*** Begin section ***

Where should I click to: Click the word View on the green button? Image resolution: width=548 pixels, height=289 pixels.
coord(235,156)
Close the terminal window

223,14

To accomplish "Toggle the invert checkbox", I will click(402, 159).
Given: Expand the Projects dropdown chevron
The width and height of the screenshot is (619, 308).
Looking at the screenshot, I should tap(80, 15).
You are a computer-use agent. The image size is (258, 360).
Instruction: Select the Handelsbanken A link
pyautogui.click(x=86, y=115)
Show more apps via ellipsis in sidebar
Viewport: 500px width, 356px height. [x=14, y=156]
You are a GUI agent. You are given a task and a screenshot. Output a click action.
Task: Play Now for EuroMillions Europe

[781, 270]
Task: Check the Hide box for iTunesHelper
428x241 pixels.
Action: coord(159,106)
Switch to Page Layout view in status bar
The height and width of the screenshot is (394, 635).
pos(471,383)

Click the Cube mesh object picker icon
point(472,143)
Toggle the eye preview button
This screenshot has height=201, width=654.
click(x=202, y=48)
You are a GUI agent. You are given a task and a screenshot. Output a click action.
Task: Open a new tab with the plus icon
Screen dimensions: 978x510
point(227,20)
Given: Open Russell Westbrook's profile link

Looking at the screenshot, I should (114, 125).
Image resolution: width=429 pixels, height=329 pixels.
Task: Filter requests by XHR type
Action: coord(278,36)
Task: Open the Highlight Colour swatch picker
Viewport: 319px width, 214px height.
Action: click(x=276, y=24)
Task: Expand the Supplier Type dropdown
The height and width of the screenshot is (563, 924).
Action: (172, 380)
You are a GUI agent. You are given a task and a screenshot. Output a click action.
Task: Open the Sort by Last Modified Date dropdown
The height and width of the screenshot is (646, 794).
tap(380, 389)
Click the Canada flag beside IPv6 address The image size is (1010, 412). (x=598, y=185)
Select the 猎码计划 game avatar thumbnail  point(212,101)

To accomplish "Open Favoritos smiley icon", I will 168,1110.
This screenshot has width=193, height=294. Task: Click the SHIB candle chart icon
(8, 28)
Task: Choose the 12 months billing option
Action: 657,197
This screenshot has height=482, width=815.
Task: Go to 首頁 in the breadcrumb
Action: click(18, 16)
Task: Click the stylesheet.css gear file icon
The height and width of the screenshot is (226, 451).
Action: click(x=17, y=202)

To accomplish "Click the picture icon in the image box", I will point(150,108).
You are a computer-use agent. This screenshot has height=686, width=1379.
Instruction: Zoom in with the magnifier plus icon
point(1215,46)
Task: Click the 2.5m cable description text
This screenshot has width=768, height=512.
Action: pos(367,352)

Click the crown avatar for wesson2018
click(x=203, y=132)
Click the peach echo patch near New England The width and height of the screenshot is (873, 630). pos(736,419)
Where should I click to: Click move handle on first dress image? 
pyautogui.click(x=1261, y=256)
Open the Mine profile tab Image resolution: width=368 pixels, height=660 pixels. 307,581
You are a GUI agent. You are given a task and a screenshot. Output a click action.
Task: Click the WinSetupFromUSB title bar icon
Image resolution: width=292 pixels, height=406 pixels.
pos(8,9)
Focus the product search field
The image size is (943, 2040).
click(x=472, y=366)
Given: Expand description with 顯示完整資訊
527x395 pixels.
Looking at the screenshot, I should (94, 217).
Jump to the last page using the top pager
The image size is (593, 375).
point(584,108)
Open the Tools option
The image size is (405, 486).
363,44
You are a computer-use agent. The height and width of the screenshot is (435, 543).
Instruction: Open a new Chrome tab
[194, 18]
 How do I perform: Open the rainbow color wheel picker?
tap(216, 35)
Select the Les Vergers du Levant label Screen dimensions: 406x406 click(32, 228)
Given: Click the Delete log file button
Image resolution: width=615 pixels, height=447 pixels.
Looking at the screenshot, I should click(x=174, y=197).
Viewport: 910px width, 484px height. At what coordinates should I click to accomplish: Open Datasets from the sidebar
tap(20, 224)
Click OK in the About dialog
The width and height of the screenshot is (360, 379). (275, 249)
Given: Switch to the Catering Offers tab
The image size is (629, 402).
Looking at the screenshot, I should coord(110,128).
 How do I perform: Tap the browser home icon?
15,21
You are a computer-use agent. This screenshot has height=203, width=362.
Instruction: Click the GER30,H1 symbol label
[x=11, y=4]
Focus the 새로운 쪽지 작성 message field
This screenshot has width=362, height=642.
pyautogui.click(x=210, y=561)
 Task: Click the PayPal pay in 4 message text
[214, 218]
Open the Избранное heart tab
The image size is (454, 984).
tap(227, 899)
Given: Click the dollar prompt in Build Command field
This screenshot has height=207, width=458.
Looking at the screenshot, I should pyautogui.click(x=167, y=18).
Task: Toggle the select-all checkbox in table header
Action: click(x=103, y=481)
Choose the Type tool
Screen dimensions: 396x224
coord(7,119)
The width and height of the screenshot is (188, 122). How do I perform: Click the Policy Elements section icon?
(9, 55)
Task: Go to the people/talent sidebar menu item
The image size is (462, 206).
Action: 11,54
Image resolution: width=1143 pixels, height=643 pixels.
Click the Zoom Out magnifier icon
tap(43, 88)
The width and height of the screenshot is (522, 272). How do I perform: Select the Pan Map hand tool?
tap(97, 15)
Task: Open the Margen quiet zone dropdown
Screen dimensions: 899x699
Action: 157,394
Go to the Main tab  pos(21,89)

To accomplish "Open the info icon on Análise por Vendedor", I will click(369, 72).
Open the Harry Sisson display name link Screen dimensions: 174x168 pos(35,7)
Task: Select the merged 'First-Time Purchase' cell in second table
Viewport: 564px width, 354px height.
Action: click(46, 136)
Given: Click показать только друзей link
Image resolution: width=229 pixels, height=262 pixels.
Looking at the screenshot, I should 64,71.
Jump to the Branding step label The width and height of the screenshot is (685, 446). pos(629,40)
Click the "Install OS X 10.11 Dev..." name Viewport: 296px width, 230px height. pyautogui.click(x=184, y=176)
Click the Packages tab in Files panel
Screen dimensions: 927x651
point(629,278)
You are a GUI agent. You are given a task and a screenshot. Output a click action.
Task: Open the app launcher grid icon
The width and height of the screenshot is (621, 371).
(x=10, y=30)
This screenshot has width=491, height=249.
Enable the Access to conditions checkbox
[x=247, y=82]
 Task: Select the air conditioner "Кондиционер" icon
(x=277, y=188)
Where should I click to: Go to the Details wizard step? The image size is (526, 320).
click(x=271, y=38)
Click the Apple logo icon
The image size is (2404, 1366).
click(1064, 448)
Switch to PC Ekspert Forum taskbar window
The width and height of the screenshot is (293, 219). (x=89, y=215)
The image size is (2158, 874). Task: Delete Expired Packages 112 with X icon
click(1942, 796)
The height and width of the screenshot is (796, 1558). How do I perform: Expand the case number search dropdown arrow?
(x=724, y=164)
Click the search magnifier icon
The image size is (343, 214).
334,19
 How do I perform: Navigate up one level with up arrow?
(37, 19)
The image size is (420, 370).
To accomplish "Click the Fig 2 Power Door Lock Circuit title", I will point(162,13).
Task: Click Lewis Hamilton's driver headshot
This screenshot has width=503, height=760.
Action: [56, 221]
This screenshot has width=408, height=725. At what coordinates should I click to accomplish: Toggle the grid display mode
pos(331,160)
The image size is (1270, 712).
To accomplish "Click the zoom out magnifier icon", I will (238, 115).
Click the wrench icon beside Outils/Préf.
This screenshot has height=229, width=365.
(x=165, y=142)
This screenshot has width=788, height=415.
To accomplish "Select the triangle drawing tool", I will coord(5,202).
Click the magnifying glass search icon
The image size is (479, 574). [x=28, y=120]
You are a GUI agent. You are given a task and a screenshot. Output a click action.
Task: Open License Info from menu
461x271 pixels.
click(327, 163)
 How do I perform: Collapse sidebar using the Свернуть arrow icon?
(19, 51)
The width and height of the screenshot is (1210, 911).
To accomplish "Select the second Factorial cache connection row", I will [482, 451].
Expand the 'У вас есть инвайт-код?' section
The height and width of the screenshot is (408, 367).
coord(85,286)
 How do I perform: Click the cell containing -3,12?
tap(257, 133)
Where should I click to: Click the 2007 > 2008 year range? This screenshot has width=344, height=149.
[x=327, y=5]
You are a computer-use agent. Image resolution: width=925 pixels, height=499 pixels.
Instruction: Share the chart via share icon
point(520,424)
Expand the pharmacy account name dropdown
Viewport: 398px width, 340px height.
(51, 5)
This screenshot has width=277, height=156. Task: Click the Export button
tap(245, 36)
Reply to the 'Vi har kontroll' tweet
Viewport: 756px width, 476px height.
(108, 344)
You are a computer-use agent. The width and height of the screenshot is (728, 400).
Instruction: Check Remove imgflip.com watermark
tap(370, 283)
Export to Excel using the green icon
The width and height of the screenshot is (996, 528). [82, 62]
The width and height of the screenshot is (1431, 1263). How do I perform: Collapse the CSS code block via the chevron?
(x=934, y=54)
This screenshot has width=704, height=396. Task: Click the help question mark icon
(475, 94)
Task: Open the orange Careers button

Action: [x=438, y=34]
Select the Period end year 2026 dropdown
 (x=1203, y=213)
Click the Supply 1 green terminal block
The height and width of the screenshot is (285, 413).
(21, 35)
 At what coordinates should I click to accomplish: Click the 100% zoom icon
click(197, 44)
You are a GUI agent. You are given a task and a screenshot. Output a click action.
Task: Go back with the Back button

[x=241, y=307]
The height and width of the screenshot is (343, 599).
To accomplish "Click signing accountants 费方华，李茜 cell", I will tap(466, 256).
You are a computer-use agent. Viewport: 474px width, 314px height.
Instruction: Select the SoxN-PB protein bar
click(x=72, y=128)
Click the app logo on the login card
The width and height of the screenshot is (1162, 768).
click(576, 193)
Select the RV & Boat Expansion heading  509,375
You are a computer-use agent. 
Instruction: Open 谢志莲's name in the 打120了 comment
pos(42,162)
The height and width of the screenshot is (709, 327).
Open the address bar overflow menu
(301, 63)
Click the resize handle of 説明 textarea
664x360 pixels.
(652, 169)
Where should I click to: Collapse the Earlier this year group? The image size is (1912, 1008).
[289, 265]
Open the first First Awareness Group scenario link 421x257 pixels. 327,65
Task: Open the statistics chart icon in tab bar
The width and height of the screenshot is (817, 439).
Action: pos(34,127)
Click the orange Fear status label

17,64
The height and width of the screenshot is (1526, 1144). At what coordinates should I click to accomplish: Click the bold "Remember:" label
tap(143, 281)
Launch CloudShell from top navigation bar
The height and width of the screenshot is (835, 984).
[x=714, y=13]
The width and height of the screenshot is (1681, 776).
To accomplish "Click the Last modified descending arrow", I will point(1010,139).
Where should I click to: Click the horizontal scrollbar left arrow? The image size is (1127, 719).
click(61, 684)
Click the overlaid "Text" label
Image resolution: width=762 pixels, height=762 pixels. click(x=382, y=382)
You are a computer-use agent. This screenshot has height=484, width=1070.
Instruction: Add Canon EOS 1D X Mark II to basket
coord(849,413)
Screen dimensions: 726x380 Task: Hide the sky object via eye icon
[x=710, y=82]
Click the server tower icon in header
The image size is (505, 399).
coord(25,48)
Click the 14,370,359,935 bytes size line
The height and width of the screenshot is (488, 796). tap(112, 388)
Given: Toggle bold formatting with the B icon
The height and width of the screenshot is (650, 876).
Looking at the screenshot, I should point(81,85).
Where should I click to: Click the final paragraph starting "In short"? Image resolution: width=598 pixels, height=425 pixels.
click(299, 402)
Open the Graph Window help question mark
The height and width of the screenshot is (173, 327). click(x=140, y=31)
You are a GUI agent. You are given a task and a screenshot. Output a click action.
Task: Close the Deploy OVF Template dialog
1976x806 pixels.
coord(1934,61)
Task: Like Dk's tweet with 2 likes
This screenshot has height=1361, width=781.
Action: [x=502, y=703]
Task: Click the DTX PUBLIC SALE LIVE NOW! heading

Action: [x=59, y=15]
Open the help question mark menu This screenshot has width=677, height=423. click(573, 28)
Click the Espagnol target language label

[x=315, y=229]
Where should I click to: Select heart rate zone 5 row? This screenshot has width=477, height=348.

*** End section ***

(About this exercise): Please return every line from the material above where the string "zone" occurs.

(Result below):
Task: Open the Margen quiet zone dropdown
Where should I click to: Select heart rate zone 5 row? This screenshot has width=477, height=348.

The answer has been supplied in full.